New art installation 'blooms' in acupuncture office 

click to enlarge "BLOOM," a sound-and-light installation by Tom Montagliano. - PHOTO BY JACOB WALSH
  • PHOTO BY JACOB WALSH
  • "BLOOM," a sound-and-light installation by Tom Montagliano.
Rochester’s newest and ingenious interactive art installation is tucked away in a nondescript room of an acupuncture and holistic medicine practice in Penfield.

In there sits an icosahedron — or 20-sided geometrical structure — consisting of 30 fluorescent tubes fused together by 3D-printed, five-pronged joint fitters. Imagine an oversized Dungeons and Dragons die that can comfortably house a person, and you’ve got the picture.

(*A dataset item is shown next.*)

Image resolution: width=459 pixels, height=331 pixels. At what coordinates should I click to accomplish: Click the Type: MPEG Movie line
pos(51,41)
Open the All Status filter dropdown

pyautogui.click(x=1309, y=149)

Each tube contains 150 LEDs, for a total of 4,500 individual lights arranged in strips, coiled around wooden dowels inside the tubes, and diffused with parchment paper.

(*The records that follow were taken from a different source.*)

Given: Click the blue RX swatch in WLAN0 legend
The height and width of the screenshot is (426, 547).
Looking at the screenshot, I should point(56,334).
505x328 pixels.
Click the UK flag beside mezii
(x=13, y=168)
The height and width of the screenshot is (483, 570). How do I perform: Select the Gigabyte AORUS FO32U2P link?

click to enlarge PHOTO BY JACOB WALSH
  • PHOTO BY JACOB WALSH
Inside the die is a single chair, with a blanket as a makeshift headrest, and a set of headphones. To get to it, you duck through an opening in one of the die’s triangular faces and settle in.

The room goes dark and silent; then “BLOOM” takes off.

“BLOOM” is the brainchild of musician and engineer Tom Montagliano, whose spatial sound installations have been a fixture at Keybank Rochester Fringe Festival for several years.



The multisensory experience of “BLOOM,” which combines ambient music composition and dynamic light design, is the first of his audiovisual installations created as a private, solitary experience.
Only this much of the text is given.